Specifically, MS&T examines the flow behavior of gas and introduced fluids in the nano-scale pores and cracks in tight formations and studies the effect of introduced fluids on natural gas transportation properties, such as capillary pressure, absolute permeability, relative permeability, non-Darcy flow. The difference of fluid flow in shale and tight sand formations is identified. This project also addresses the submicron pore structure of shale gas and determines the potential effects of organic matter (kerogen), rock mineralogy on pore types, pore networks and permeability. The quantitative and qualitative geochemical analysis is carried out to obtain valuable information about kerogen type and its degree of thermal maturation. Furthermore, a robust tomography procedure using a dual-beam (SEM-FIB) instrument is used to characterize the submicron-pore structures. The fundamental research will result in novel methods to determine the fluid flow properties in tight formation.

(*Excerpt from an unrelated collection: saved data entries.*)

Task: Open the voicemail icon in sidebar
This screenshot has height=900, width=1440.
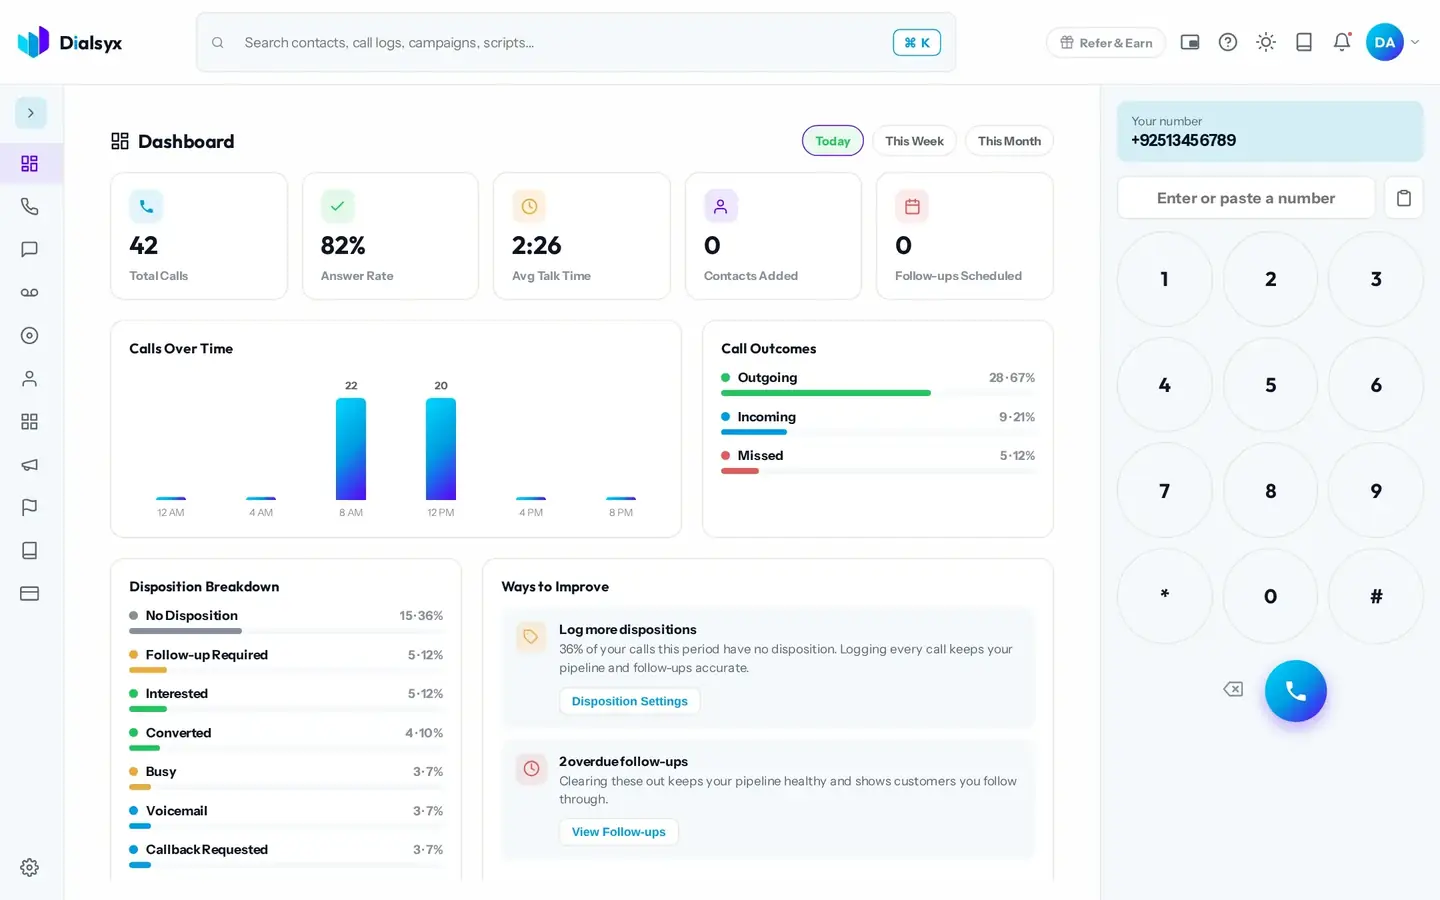Action: click(29, 292)
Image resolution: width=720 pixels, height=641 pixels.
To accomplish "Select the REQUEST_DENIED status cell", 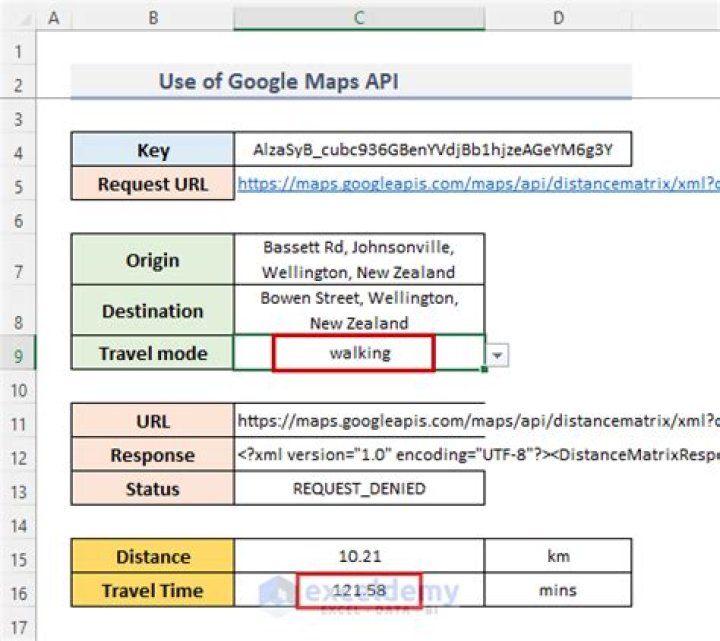I will click(x=359, y=489).
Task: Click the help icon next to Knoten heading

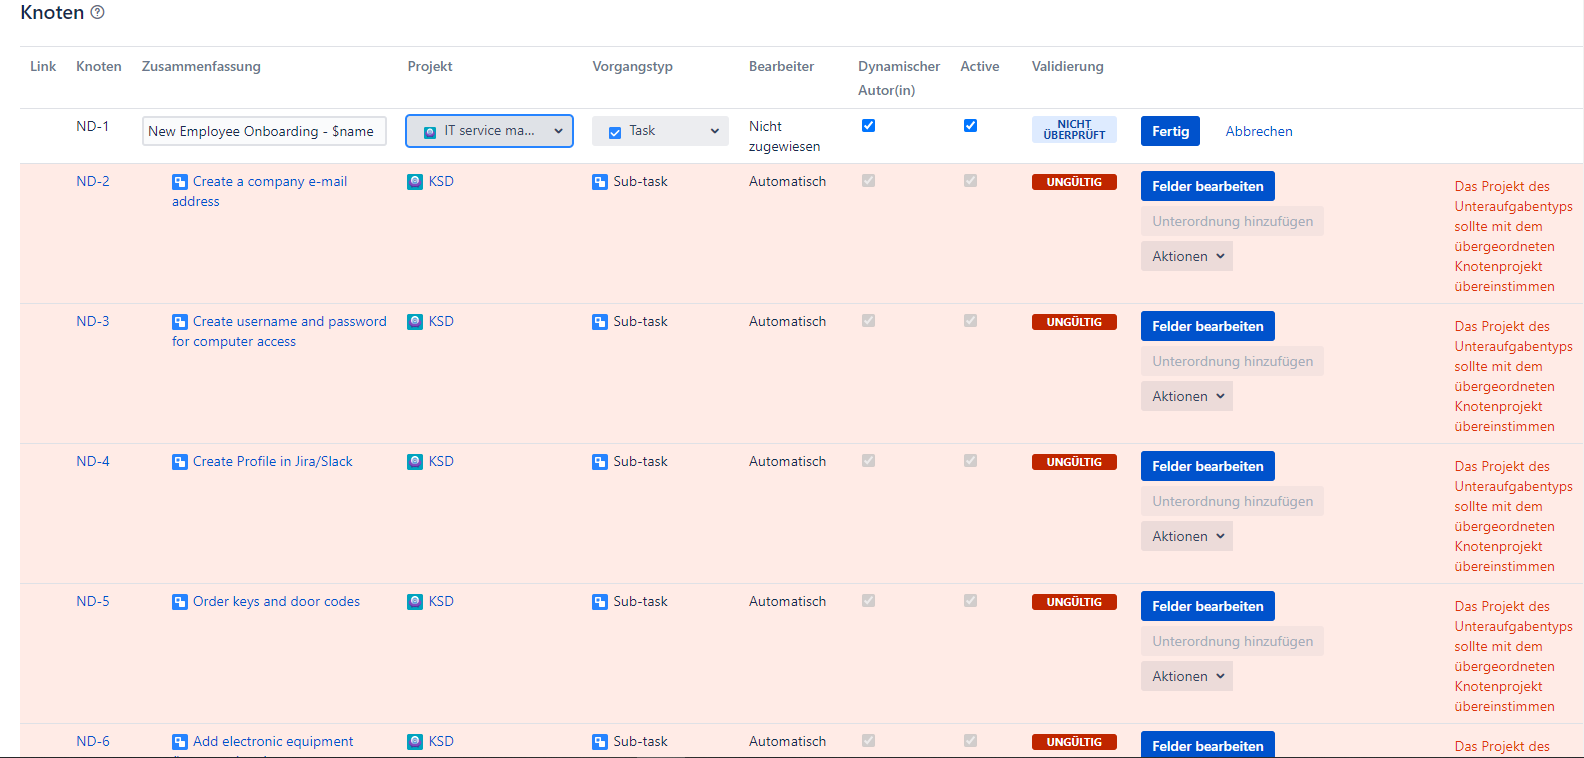Action: click(x=97, y=13)
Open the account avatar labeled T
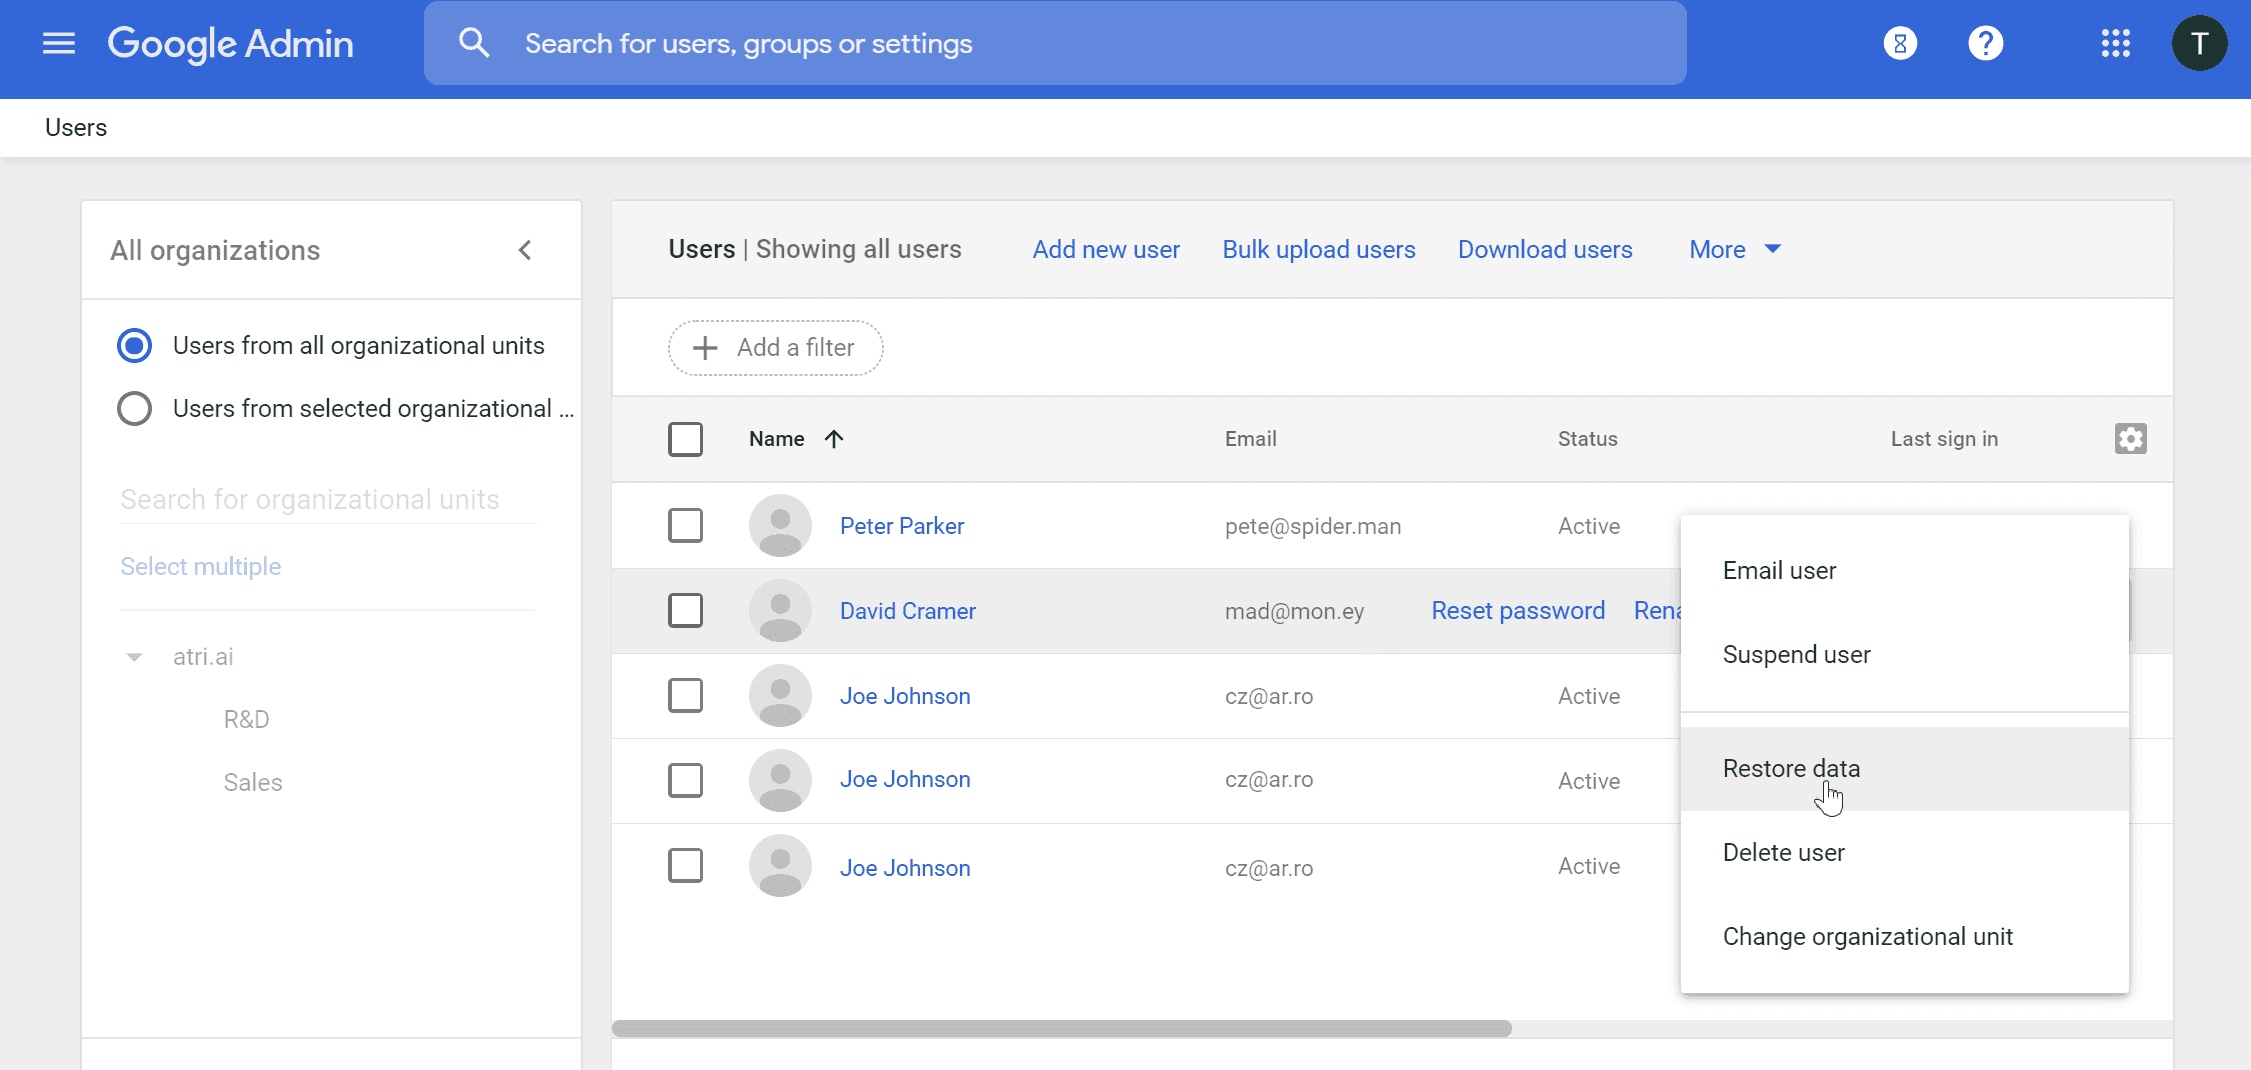Screen dimensions: 2251x1070 tap(2198, 44)
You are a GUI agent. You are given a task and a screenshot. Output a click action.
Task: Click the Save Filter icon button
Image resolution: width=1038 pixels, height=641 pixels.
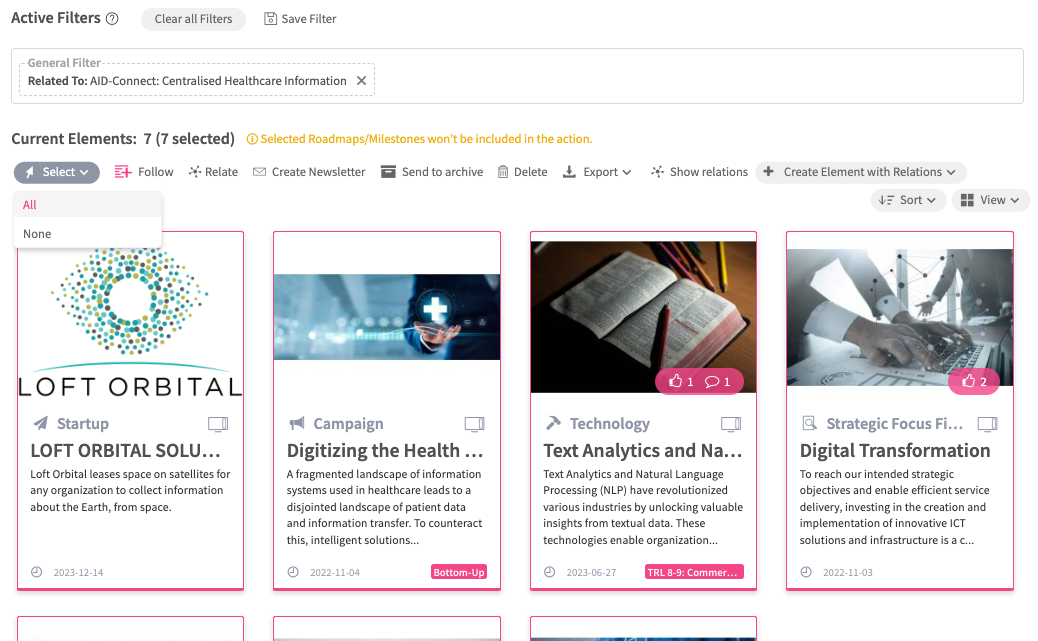pos(271,19)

The project has seven tasks: 

  • The first three tasks meet initial RPSEA requirements.
  • The fourth task is to use novel nanofabrication techniques capable of defining geometric features down to 10 nm to fabricate nano-fluidic chips that mimic the pore geometry of tight formations.
  • The fifth task is to carry out imbibition and core flooding tests to understand the interaction between fluid and fluid and the interaction between fluid and rock in macroscale core samples.
  • The sixth tasks is to visualize the natural gas, water, surfactant solution and polymer solution flow behavior in the nano-scale pore and cracks using single molecule detection system. The flow behavior from macroscale and nanoscale results will be compared and correlated.
  • The seventh task is to characterize fracturing fluids injection into tight formations with nanoscale pores and the subsequent flowback using pore scale numerical simulation. The properties that can be characterized include relative permeabilities, residue saturation of gas during invasion, residue saturation of liquid after flowback, effect of pore microstructure. Comparison with nano-fluidic chip and core flooding experiment results can be used to verify and adjust the mathematical models.